Yeah as mentioned there are many possibilities… FWIW I’d go with xmllint for stuff like this (using xpath instead of CSS selectors though):

curl https://example.com | xmllint --html --xpath './/a/text()' -

James_Hibbard · February 4, 2024, 12:38pm

Oh nice. I had no idea you can do that.

Just out of curiosity, if you run it with my example page, it spits out a bunch of warnings. Any idea what that is about?

curl https://hibbard.eu/about/ | xmllint --html --xpath './/a/text()' - 

-:63: HTML parser error : Tag header invalid
  <header>

...

It still outputs the correct results though.

m3g4p0p · February 4, 2024, 1:18pm

Oh hm I wasn’t aware of this, apparently xmllint just doesn’t recognize these tags. SO suggests to redirect stderr to /dev/null then… but as the comment says that’s not nice indeed. :-/ I’ll admit I have only used xmllint for actual XML yet. ^^

SamuelCalifornia · February 5, 2024, 12:01am

I would not know about tools that hackers use. I do not do hacking.

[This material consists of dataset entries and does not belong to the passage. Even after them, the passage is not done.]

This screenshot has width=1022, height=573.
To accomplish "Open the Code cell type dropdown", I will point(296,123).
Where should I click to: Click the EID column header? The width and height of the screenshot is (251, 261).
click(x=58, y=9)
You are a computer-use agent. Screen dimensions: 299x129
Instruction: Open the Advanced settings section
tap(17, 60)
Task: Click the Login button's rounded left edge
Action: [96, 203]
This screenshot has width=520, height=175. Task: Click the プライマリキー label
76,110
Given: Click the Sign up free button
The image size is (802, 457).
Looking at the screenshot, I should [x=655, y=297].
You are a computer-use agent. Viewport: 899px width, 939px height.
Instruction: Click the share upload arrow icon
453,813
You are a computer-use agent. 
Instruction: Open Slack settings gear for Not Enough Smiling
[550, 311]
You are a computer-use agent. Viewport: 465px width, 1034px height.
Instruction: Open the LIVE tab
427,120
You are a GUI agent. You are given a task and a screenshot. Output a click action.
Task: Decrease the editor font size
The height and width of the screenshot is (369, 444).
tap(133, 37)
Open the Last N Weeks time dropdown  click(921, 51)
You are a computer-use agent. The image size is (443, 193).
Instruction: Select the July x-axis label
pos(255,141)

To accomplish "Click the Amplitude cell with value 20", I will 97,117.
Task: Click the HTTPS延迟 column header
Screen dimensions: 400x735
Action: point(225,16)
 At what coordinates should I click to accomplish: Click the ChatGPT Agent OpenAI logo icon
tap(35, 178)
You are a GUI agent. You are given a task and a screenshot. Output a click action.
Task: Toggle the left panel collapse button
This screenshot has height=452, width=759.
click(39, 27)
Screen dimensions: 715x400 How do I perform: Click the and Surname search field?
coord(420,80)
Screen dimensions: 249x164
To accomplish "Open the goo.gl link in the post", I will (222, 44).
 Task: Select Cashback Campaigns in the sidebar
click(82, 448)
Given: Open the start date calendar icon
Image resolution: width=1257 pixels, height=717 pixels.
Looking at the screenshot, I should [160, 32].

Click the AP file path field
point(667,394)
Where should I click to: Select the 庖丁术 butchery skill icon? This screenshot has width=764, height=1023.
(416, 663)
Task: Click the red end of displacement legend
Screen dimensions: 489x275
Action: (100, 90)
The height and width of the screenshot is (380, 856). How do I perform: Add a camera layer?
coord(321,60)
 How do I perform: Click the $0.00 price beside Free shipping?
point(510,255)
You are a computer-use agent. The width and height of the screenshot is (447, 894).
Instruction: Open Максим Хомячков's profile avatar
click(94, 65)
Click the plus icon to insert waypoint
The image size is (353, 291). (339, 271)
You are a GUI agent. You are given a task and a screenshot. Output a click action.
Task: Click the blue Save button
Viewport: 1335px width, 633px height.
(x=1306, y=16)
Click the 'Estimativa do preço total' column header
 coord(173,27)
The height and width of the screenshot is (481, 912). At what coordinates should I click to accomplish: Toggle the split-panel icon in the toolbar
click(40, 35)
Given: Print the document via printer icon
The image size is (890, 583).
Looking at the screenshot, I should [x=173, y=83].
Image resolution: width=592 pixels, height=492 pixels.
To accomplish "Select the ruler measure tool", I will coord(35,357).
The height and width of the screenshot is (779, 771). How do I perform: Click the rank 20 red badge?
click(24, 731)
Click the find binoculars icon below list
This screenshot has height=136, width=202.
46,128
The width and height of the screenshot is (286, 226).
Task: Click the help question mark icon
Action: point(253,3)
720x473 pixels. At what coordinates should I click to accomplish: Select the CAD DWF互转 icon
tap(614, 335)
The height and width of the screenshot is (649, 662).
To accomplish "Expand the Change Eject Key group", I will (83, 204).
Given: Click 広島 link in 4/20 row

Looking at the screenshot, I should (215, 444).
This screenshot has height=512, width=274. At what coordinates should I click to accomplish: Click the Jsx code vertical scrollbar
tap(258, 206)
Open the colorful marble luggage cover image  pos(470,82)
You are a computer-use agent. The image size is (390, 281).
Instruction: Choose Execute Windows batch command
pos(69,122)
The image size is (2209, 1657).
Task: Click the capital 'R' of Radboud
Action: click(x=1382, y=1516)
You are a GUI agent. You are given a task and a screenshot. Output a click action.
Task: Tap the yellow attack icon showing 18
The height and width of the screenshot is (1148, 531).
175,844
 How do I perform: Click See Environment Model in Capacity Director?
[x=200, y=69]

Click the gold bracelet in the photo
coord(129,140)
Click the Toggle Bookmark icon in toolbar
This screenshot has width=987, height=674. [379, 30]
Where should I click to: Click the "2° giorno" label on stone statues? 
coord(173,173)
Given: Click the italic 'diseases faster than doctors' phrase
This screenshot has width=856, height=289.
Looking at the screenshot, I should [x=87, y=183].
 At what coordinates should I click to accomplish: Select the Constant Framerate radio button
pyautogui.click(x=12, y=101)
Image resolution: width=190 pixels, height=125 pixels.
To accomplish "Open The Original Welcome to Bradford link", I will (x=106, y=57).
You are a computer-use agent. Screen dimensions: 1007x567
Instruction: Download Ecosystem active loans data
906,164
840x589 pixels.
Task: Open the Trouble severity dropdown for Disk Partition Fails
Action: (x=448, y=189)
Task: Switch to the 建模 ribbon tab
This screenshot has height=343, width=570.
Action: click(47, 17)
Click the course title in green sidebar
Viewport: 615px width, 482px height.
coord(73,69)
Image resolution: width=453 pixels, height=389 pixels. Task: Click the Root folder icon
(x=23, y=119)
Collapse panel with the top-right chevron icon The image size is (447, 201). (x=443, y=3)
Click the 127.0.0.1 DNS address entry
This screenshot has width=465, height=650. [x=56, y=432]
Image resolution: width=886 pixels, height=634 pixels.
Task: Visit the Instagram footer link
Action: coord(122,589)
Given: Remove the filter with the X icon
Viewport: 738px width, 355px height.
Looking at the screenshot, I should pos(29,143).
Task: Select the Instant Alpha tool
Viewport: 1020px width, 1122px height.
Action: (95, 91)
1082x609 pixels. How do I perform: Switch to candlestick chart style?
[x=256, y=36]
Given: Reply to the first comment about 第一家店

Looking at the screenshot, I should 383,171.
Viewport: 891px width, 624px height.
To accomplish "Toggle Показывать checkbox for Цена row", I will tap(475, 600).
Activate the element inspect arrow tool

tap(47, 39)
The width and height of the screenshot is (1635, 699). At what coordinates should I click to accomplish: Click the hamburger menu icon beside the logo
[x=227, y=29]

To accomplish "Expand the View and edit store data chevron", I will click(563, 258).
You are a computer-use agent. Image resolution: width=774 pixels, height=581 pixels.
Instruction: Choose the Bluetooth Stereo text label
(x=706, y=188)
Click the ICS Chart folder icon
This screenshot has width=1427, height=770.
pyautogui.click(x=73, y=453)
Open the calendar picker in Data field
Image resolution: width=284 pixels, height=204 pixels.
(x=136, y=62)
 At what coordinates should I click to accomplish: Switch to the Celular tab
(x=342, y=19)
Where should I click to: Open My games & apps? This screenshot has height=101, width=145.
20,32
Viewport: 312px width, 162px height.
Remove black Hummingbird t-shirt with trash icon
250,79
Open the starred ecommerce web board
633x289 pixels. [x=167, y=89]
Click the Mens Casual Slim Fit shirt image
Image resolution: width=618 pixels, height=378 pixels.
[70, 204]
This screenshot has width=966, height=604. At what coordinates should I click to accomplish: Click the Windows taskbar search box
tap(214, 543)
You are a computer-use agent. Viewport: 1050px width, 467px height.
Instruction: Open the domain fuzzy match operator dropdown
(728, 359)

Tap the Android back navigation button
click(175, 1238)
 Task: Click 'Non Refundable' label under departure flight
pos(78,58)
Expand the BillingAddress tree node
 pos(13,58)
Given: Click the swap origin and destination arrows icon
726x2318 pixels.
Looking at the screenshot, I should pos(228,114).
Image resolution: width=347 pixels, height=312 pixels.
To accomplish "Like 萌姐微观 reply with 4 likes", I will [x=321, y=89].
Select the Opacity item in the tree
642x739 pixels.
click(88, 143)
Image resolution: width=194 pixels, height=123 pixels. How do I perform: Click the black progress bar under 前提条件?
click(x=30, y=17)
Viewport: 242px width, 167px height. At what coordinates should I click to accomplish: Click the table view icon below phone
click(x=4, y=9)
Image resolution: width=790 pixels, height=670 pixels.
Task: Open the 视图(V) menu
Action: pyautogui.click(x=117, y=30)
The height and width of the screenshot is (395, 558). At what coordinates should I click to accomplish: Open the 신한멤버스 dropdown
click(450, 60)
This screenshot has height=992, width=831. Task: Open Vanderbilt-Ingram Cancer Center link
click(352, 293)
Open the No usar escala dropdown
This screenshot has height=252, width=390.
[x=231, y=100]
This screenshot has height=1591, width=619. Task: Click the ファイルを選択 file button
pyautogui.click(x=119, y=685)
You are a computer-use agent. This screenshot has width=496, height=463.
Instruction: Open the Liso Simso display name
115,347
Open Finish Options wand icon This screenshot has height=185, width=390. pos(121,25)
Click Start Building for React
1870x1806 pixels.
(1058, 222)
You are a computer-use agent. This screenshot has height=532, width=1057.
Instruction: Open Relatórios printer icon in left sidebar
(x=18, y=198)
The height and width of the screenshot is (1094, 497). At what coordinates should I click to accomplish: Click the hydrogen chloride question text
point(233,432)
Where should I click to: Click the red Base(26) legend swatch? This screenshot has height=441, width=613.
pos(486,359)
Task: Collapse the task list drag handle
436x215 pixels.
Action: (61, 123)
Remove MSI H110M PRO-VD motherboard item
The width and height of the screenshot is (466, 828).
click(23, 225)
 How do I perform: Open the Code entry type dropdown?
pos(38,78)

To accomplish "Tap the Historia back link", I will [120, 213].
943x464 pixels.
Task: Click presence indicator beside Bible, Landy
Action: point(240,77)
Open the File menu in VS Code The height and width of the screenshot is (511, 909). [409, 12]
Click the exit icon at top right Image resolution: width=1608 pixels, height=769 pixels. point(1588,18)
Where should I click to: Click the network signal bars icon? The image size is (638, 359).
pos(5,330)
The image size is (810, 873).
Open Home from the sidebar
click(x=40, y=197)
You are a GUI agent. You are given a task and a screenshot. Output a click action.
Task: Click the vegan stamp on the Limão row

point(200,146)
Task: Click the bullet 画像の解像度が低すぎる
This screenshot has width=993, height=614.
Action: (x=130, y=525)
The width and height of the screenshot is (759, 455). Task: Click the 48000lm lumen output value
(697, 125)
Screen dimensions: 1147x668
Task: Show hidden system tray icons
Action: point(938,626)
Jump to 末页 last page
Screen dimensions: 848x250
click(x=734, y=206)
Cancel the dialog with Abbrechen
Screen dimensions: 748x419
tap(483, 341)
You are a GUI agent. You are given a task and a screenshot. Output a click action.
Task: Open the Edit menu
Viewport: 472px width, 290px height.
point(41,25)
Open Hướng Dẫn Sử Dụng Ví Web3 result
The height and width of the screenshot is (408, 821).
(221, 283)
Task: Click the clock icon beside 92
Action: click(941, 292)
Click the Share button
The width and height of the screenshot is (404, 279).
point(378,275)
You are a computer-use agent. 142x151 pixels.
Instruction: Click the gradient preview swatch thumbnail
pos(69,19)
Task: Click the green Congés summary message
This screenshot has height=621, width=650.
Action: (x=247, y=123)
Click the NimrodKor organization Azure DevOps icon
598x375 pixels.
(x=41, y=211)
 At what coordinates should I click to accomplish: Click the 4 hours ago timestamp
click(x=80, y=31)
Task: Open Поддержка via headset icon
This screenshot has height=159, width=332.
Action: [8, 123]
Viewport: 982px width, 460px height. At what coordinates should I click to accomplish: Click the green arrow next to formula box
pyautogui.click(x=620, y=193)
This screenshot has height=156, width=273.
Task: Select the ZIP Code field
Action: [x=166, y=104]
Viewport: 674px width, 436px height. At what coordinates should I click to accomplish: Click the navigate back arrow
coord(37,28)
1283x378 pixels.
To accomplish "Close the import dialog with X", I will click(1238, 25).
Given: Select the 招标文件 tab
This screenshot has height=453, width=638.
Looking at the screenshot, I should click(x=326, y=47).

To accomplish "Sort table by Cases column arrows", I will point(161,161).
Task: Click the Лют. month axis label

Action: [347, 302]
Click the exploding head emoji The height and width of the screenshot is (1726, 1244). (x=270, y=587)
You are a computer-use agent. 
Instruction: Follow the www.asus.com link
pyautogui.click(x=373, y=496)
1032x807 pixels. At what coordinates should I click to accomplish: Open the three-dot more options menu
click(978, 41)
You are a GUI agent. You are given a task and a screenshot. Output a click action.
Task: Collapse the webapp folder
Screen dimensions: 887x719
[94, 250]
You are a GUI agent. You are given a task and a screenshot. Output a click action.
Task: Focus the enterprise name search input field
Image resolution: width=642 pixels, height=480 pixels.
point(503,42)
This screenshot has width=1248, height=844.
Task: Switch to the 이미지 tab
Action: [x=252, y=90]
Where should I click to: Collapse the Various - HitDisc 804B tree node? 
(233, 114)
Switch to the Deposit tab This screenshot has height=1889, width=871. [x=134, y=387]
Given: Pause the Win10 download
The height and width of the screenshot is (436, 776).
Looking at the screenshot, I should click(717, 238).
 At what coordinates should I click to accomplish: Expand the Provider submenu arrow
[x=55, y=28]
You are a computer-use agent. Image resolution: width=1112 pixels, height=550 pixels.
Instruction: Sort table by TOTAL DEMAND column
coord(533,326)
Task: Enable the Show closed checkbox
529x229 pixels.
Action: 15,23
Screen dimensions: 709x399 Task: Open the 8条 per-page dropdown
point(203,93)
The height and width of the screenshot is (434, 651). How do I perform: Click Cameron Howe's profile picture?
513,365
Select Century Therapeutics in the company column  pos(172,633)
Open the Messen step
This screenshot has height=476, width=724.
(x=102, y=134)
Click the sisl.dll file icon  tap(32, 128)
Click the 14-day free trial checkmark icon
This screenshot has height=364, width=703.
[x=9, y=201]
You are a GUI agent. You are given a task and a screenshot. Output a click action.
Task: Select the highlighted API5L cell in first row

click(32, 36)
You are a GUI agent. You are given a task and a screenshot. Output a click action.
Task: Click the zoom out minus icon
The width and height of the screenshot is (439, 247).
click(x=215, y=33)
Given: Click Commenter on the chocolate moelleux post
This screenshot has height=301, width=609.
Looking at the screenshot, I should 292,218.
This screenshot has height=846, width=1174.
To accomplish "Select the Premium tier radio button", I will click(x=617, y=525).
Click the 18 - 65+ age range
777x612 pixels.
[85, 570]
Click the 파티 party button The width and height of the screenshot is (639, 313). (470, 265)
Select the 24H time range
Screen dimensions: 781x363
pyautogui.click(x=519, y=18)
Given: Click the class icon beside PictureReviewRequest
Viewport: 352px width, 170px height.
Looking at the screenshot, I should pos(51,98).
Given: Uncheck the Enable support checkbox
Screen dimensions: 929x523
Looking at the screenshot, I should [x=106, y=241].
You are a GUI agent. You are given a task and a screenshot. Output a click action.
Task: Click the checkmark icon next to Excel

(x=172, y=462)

You do not say what operating system you use. Microsoft has provided an official JavaScript engine (outside of a browser) for Windows for about as long as JavaScript has existed, no need to do any hacking.

Is any of the sample code you provided actually JavaScript? I do not know JavaScript really well but I cannot find anything that says your code is JavaScript.

bendqh1 · February 5, 2024, 1:26am

Hi Smmuel
I didn’t mean “hack” in the modern day typical usage of term but as a parallel for “code trick”.

Anyway, in this case, I use CentOS operating system and the code example I gave is a pseudocode just to example how an abstract code that do what I try to do, may look like.

SamuelCalifornia · February 5, 2024, 3:39am

See the dictionaries. The Merriam-Webster dictionary defines hack (in part) as gain access to a computer illegally and similar manners. There are unrelated definitions that are off-topic. It is true that in the modern day people are beginning to use hack with positive connotations but you say you did not mean it in a modern day usage.

Please do not think my response is due to anything in the past. I did not look at who posted this until now.

That helps. That is the type of information that is best provided in a question initially.

bendqh1 · February 5, 2024, 4:12am

Hi James

I never worked with Node.JS but I would have gladly tried and getting the textContent of an element in a webpage from a CentOS Bash terminal could be a very nice tutorial to start with, but in my shared hosting where I actually need to do this there is no Node.JS installed according to the node -v command and I don’t have a root access to directly install it there so even if I use some “Node.JS application” Cpanel tool I don’t think I’ll be able to freely work with Node.JS as I could freely work with Perl or Python which are natually shipped with this environment.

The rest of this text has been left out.